Forget Middle Managers. Here’s Why.

January 4, 2017 Sarah Payne

Middle Managers

Have you ever seen the movie Office Space? Do you remember the scene where Peter Gibbons tells the consultants (the “Bobs”) that he has eight different bosses at Initech? It’s a great scene because it touches on the complete waste of time and resources caused by bureaucracy.

In the first part of our Q&A with Dr. Gary Hamel, we discussed the limitations of bureaucratic organizations like Initech – how they fail to inspire employees and fall victim to more agile startups.

In part two, Dr. Hamel says we need to cut bureaucracy in half. He argues that redefining what it means to be a leader in the new world of work will require radical transparency, contrary thinking, and a heavy dose of empathy.

Read the rest below.


You’ve said we we need flatter organizations. Why do you say that?

In most organizations, there are still six or seven levels of hierarchy. Historically, hierarchy was an information processing tool. It goes back to the pharaohs and Roman generals, and is an artifact of an age in which information was hard to acquire and expensive to move.

So you had 10 people who would report to one person who would consolidate the data and push it up the chain of command. In that environment, it was literally true that the people at the top knew more, and only the CEO had the full picture.

Now information is cheap to acquire and to share. No longer do we need layers of managers to aggregate information. Leaders no longer should have an information advantage.

One of the things I truly believe in is open book management, where every employee has access to deep financial information about their unit and their team.

Sadly, our organizational structures have not caught up with this new reality. Most organizations could do with half the number of organizational levels they currently have.

When you look at the post-bureaucratic vanguard companies like Morning Star, the world’s largest tomato processor, or Haier, the world’s largest maker of domestic appliances, you find organizations that have no more than three organizational levels, and sometimes less. Multi-layered hierarchies are an artifact of the pre-Internet age. Many of those layers are now redundant.

Having said that, the goal is not to throw half the managers in the world under the bus. Those individuals are, on average, super smart. They’re very committed. They have a lot of technical knowledge. But the goal is to help them either develop their capacity to be natural leaders who can mobilize others without the aid of positional power, or to move back into specialist roles where their technical skills will be more valuable. This is not about cutting headcount, but about redeploying individuals into value-creating roles.

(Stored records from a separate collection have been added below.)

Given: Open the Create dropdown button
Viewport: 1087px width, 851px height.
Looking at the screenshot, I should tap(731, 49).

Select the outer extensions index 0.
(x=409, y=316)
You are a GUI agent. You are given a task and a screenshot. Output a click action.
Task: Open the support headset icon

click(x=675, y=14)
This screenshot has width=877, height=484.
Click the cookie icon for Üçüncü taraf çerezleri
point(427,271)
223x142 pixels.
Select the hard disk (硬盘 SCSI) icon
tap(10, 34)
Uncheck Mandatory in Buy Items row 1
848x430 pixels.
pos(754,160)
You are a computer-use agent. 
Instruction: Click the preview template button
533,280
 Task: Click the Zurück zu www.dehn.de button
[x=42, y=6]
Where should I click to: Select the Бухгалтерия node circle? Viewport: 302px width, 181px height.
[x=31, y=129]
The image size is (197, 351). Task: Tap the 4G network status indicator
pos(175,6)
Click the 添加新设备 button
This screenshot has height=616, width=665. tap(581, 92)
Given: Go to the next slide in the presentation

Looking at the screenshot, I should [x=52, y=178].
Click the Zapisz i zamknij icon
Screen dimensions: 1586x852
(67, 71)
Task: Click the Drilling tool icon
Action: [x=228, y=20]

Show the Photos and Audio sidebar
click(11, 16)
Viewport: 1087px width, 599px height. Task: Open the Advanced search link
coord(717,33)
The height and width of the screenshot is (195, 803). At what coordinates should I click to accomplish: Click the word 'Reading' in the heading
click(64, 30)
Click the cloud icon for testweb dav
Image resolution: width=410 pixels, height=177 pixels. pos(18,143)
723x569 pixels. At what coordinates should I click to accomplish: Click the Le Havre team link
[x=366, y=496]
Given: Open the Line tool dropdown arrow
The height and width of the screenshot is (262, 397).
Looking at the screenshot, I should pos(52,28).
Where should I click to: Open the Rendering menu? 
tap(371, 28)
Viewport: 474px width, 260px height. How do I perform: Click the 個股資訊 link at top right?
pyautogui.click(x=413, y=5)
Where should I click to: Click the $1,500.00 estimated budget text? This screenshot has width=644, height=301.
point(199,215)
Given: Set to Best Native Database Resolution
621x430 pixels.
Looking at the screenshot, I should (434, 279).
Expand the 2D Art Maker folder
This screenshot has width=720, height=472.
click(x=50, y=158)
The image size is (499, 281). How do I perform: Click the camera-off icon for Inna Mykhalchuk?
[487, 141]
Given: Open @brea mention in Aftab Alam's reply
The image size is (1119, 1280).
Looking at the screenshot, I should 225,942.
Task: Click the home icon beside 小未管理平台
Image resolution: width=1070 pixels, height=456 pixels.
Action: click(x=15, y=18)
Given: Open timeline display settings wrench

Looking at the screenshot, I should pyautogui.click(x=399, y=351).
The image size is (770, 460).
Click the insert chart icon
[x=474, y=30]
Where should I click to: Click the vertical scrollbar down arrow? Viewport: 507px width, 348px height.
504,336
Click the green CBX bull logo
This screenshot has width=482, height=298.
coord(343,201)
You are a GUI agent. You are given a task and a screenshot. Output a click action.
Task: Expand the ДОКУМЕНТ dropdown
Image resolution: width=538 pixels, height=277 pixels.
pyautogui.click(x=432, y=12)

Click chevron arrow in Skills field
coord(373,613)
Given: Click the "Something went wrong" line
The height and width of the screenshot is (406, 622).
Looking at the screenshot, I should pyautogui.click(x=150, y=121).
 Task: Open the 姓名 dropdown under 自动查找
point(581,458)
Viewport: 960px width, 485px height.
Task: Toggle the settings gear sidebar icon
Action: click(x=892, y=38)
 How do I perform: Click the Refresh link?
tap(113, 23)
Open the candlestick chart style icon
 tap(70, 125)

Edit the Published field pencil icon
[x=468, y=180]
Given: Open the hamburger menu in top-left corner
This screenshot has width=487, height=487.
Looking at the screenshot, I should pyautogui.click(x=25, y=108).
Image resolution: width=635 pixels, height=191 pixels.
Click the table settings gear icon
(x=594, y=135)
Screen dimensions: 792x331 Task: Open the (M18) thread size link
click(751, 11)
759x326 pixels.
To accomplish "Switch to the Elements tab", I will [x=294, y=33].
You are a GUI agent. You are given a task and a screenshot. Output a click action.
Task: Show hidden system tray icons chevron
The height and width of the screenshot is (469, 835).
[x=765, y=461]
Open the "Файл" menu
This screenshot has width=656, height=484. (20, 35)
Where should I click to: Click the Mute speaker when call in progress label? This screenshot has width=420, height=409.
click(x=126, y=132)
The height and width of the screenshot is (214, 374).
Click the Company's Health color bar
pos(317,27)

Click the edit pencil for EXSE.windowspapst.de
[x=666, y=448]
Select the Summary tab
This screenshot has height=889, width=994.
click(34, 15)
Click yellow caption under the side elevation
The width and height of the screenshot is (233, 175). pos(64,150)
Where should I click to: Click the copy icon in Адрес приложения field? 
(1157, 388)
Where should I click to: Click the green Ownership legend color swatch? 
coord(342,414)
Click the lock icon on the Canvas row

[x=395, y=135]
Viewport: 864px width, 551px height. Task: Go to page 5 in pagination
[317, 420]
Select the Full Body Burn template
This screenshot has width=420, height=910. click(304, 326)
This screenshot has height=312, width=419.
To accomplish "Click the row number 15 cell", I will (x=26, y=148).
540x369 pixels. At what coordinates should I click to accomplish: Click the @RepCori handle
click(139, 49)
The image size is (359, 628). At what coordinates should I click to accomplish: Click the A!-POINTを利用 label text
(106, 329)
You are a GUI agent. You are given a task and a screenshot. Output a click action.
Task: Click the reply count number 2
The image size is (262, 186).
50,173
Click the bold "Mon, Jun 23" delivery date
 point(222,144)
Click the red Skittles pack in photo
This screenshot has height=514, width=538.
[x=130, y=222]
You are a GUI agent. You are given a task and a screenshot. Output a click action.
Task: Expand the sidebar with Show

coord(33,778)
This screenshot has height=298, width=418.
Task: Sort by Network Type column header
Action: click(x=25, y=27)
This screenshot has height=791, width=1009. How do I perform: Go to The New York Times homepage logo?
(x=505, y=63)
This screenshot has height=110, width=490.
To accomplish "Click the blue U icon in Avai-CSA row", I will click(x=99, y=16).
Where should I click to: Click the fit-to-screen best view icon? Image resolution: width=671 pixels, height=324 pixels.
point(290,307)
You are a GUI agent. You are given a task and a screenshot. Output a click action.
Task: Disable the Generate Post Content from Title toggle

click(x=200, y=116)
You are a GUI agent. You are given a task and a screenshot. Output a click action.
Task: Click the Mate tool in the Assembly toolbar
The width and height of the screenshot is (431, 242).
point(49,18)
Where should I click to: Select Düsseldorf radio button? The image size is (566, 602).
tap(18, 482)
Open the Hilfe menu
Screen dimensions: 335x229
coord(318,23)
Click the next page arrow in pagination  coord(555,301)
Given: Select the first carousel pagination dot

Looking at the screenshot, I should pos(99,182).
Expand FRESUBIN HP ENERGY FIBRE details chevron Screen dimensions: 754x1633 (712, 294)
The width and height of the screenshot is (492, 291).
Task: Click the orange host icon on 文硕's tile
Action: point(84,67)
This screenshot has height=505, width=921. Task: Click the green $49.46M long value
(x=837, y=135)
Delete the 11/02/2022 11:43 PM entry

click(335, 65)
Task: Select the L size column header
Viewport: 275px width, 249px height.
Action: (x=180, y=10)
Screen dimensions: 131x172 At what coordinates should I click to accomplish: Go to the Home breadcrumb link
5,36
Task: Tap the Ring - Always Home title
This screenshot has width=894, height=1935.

What about coaching? Do more managers need to be better coaches?

I think it’s part of it. Knowing that hierarchies are collapsing, you have to ask, “How do I add value as a human being?” Or maybe slightly differently, “How do I make an outsized impact in my organization? How do I punch more than my weight?

And when I look at people who’ve done that, there are a few simple lessons that emerge. Becky Kanis was in the U.S. Armed Forces and started the 100,000 homes project. She and her army of actvists found homes for 100,000 people who were living on the street. That’s an extraordinary accomplishment – and Becky didn’t need to be an EVP to get it done.

When I look at people like Becky, I see a set of personal qualities that make them natural leaders. First, these individuals are personally courageous. They’re willing to work on problems way above their pay grade – problems that others are too timid to take on. If you want to have impact, you have to have that courage to aim high.

Second, natural leaders are contrarian thinkers. They say to themselves, “there’s a reason this problem persists, and that’s because everybody’s been looking at it in one way. So let me try to come at this from another angle.” They challenge the assumptions everybody else takes for granted. So we need to teach people to be contrarian thinkers.

Third, all of these people have huge hearts. They are compassionate. People follow them because they can see these individuals are not motivated by greed or personal success. When you are truly empathetic, people will give you permission to take risks, and won’t bail on you when you stumble or fall.

And finally, they’re really good at building coalitions. They’re good at getting people together and aggregating the influence of a group of peers. They are team builders, and coaches, and mentors.

So what does that mean for today’s leaders? It means you have to be gutsy. You have to bring new points of view to every problem. You have to be selfless and think about how you help others to succeed. You have to get really good at bringing people together and connecting them and serving them.

Leadership has never been more important. Given all the challenges we face in our world, we need a lot more leaders. But what it means to be a leader, is going to change dramatically.


If you could pick one characteristic that exemplifies a more human workplace, what would it be?

This may be simple thing to say, but a truly human workplace would be one where everyone knows my story and I know their story. I know where they came from; I know the hurdles they faced in their life; I know the successes they’ve had; I know the failures they’ve had; I know their family situation, their dreams. It’s where every individual has taken that time to connect, and make truly human connections.

More than everything else – more than our creativity, more than our intellect – what makes us human is our capacity for empathy. And it’s hard to empathize with people if you don’t know what they’ve been through, where they’ve come from, what they’ve overcome and where they want to go. A more human workplace is one with more deeper connections.